== ЗАДАНИЯ ==
1. Скопируйте из текста о Ницше в Зильс-Марии фрагмент, начиная со слов «Он стал чувствовать» и заканчивая словами «в образ жизни.».
2. Продолжите текст о Ницше в Зильс-Марии, начав сразу после его последнего предложения.

Он стал чувствовать себя лучше, писал письма, восторгаясь этими местами, и с тех пор в течение семи лет ежегодно приезжал в Зильс-Марию на три-четыре летних месяца. Он всегда любил пешие прогулки, побродить здесь по крутым склонам гор, поразмышлять на продуваемых ветрами вершинах, где иногда садятся орлы, записать афоризмы в своих маленьких записных книжках, одном из его любимых средств выражения, превратилось в образ жизни.
<…> Многие отрицательные высказывания Ницше в адрес религии и в первую очередь христианства, мысль о том, что догмат о земной жизни как о переходе в жизнь вечную является главным препятствием для того, чтобы люди были действительно свободны, независимы и счастливы, сбросили оковы рабства, не дающего развития их творческому началу и критическим воззрениям, мешающего приобретению научных знаний и инициативам в области искусства, зародились и созрели именно здесь, в Зильс-Марии».

== ЗАПИСИ ==
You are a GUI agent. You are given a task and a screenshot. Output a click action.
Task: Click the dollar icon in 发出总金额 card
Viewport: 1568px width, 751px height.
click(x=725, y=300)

---

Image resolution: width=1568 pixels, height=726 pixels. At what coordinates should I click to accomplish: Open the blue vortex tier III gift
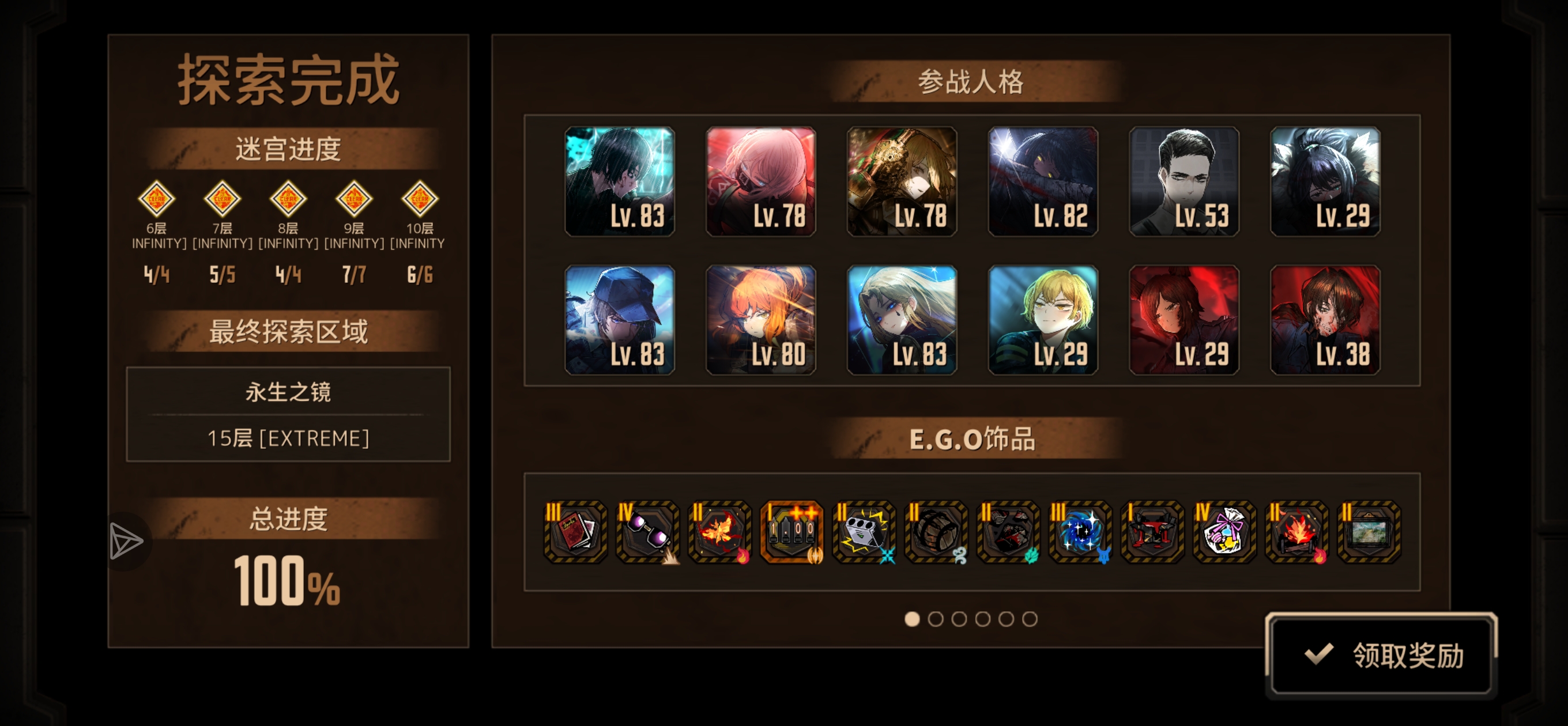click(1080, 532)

== ОТВЕТЫ ПО ЗАДАНИЯМ ==
1.
Он стал чувствовать себя лучше, писал письма, восторгаясь этими местами, и с тех пор в течение семи лет ежегодно приезжал в Зильс-Марию на три-четыре летних месяца. Он всегда любил пешие прогулки, побродить здесь по крутым склонам гор, поразмышлять на продуваемых ветрами вершинах, где иногда садятся орлы, записать афоризмы в своих маленьких записных книжках, одном из его любимых средств выражения, превратилось в образ жизни.

2.
Для самого Ницше рай, похоже, находился как раз здесь. «Я не знаю ничего, что бы подходило моей натуре больше, чем этот горный уголок», — писал он своему другу Францу Овербеку в Базель 23 июня 1881 года.
Я никогда не был поклонником философии Ницше. Но швейцарские друзья рассказали нам, что горы и озера вокруг Зильс-Марии — это настоящие места силы, места с повышенной энергетикой, и впечатления от их посещения останутся у нас на всю жизнь. И мы поехали, лелея тайную надежду на озарение.
Прибыли туда в начале мая. В Санкт-Мориц нас доставил знаменитый «Ледовый экспресс» с огромными окнами и стеклянным потолком, и виды снаружи поражали воображение — заснеженные поля сменялись зелеными лугами, солнце — дождем и мокрым снегом, виадуки чередовались с туннелями, а настроение, и без того приподнятое, улучшалось после каждого бокала шампанского.
Из Санкт-Морица в Зильс-Марию идет автобус. Ехать нужно всего двадцать минут.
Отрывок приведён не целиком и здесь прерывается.